This year I had the dubious privilege of having to work with a C++ project again. Although my college education was in C, that was a completely different animal. I did self-study C++ for a bit back even before I was working, mostly because I was interested in game development even back then. I remember trying some OpenGL and/or DirectX stuff back with good old Borland Turbo-C++ during the DOS days and using the Dev-C++ IDE when I shifted to Windows. Professionally, I think there was at least one project where I had to work on a Windows-based application using C++ on Visual Studio 6 (before all this .NET nonsense), but for the life of me I can’t even remember which project it was anymore. I do remember struggling more with the compiler and the IDE and the layouting of Windows components more than the language itself. And even then, I mostly used the language as an extension of C and not really taking advantage of the more advanced features.
Although I knew about the language features in theory, I didn’t have much experience back then with using features like templates, generic types, or the STL. That was remedied this year when we had a project that required us to adapt an existing open source C++ project and modify it for our needs. This was a full blown project, somewhere in the neighborhood of 175 kloc, and it involved complex stuff like cryptography, encryption, signing, networking, and so on. I didn’t even know about the Boost library back then. A huge challenge for me at that time, given my little to no C++ experience. Luckily it was a service process that we planned to compile and deploy on Linux, so at least we didn’t need to worry about Windows and UI shenanigans.
One of our senior developers (who was not available full-time for the project) did have C++ experience though, and he used to train new hires in C++ at his old company. So he dug out some of his old training slides and gave us a C++ refresher/crash course in the span of an afternoon. A bit too much info crammed into too little time, but still informative. Especially for me, since it’s been so long since I touched the language, the slides reminded me of a few things I had already forgotten.

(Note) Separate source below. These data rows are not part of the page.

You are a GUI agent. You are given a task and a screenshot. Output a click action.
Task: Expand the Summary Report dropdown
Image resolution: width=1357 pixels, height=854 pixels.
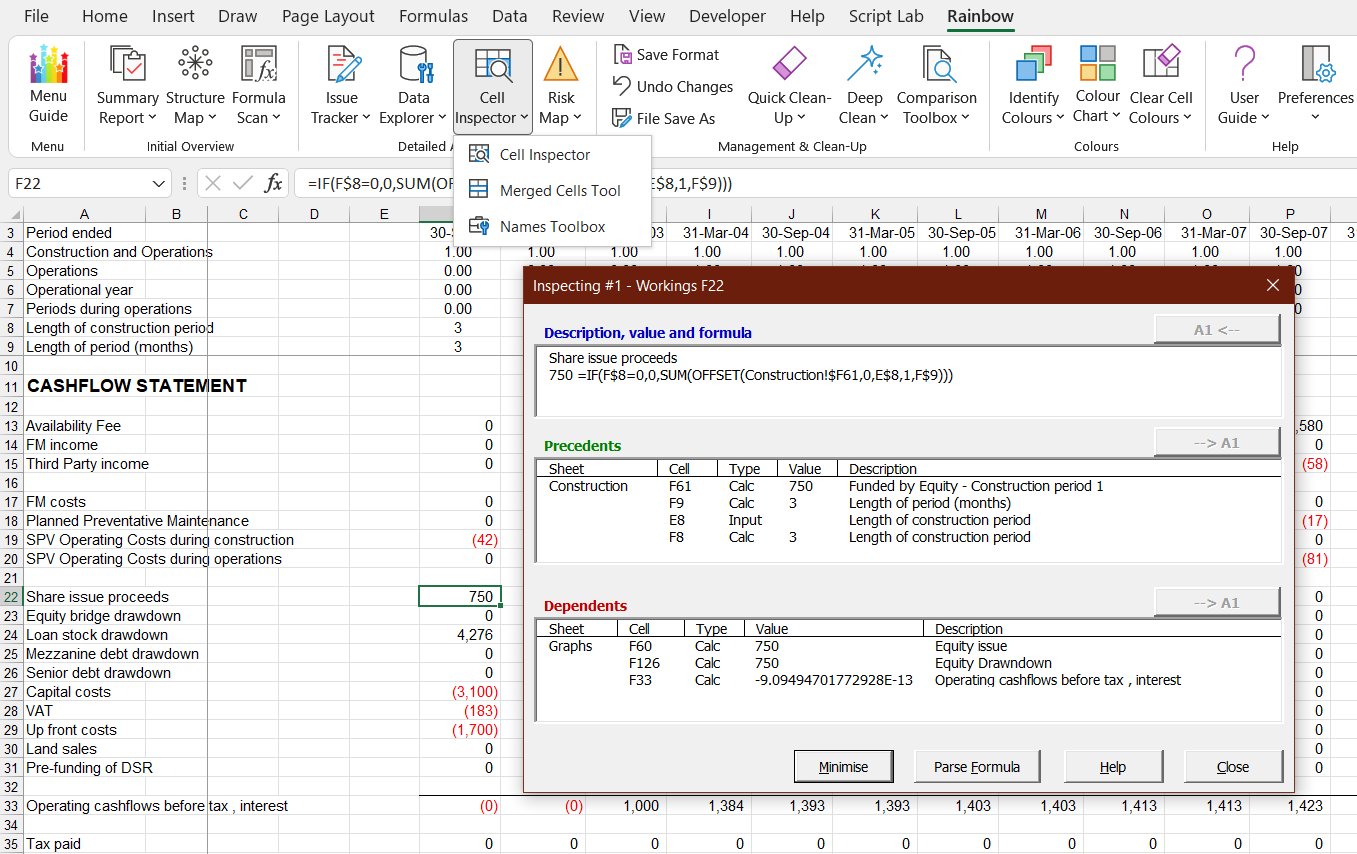click(127, 108)
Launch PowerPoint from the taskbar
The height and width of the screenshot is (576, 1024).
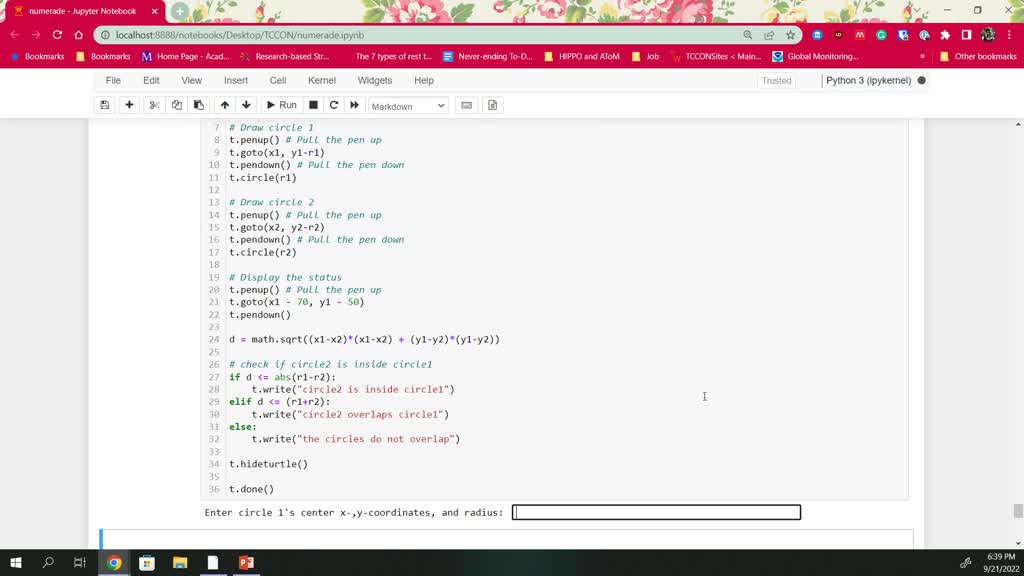point(246,563)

On I wrote:python expert: my code ran correctly on my first try! lucky!
c++ expert: my code compiled on my first try! lucky!
Some notes:
- having worked almost exclusively with dynamic languages the past few years, I haven’t had the chance of use the old XKCD “compiling” excuse in a while. When we first tried compiling the project, we were seeing build times in the 10-15 minutes range, which was worrying for our coding cycles. And since we were “relearning” C++, as it were, we were bound to have more iterations than normal. Luckily we found that the build process tended to be a bit faster on succeeding builds, I guess it does some kind of incremental build? Later on, compiling would take around 2-3 minutes.
- makefiles are something I’ve never had to deal with before (that sort of thing used to be handled by an IDE during my last go-around with C++). But I had to figure them out early on in this project, otherwise we couldn’t add our own new files to the codebase!

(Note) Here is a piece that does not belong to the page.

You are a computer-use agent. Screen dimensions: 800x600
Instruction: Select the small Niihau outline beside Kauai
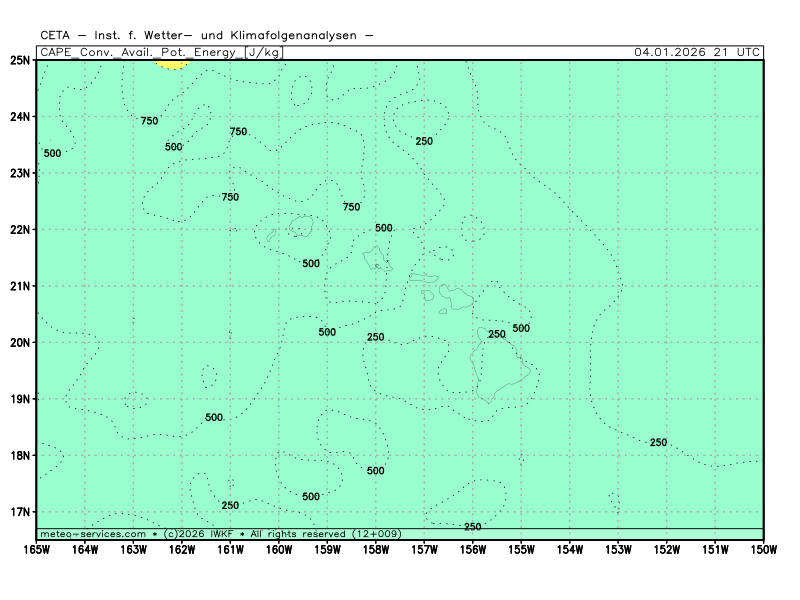[271, 236]
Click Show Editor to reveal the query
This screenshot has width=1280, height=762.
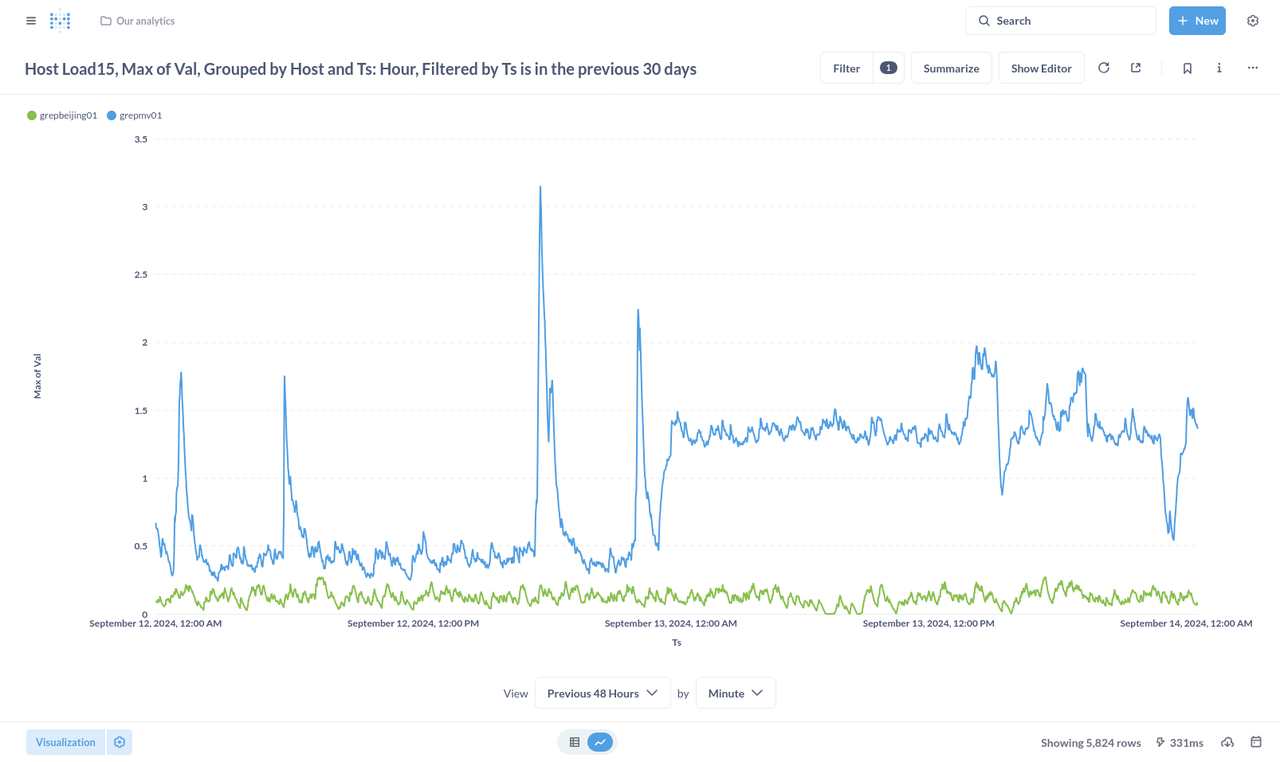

- I still don’t fully understand linking, but we eventually figured out where to correctly place our files so that we wouldn’t have any referential errors during linking. (Figuring this out also sped up the build process a bit.)

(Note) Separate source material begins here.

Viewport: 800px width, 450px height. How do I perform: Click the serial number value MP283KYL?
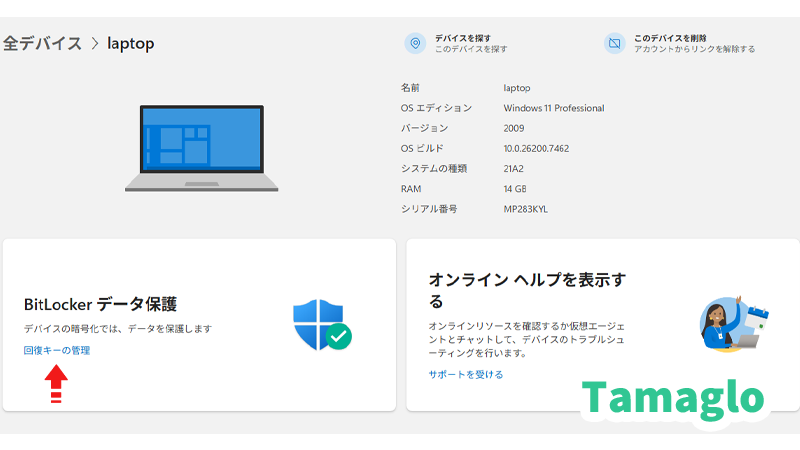526,209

- As I mentioned, I didn’t have much experience with C++ features like templates and generic types, so one of the challenges we faced early on was making heads or tails of the usage of this third party library called JSON Spirit, which was used for representing JSON objects. The library uses a lot of generics and templates and typedefs, so it took a bunch of code tracing and a bit of trial and error for us to get the hang of it.
- one thing we discovered early on was that the use of deeply-nested templates and generic types led to a lot of quite obtuse error messages, a bit of a challenge for us who didn’t have much C++ experience. This problem is succinctly described in the following tweet:
In C++ we don't say "Missing asterisk" we say "error C2664: 'void std::vector<block,std::allocator<_Ty>>::push_back(const block &)': cannot convert argument 1 from 'std::_Vector_iterator<std::_Vector_val<std::_Simple_types<block>>>' to 'block &&'" and i think that's beautiful
— mcc (@mcclure111) June 1, 2018
So there were a lot of challenges along the way, but this is fairly typical for developers coming into a project with an existing large codebase. And on the upside (my usual upside), I learned a lot, and I felt like a C++ genius a few weeks in. When you climb a learning curve quickly, it can make you feel amazing:
In the end I think we did pull it off and were able to implement and integrate the needed changes well, without any major issues. Given C’s challenges with memory management and so on, I was kind of expecting we would encounter things like crashes, memory leaks, and such, but it turns out using the STL and Boost largely alleviates that problem. The project is still ongoing and has a bunch of requirements-related issues, but I think the C++ side turned out relatively well. Unfortunately, I don’t think I’ll have much use for C++ knowledge outside of this project, the language isn’t really appropriate for the sort of personal projects I like to take on.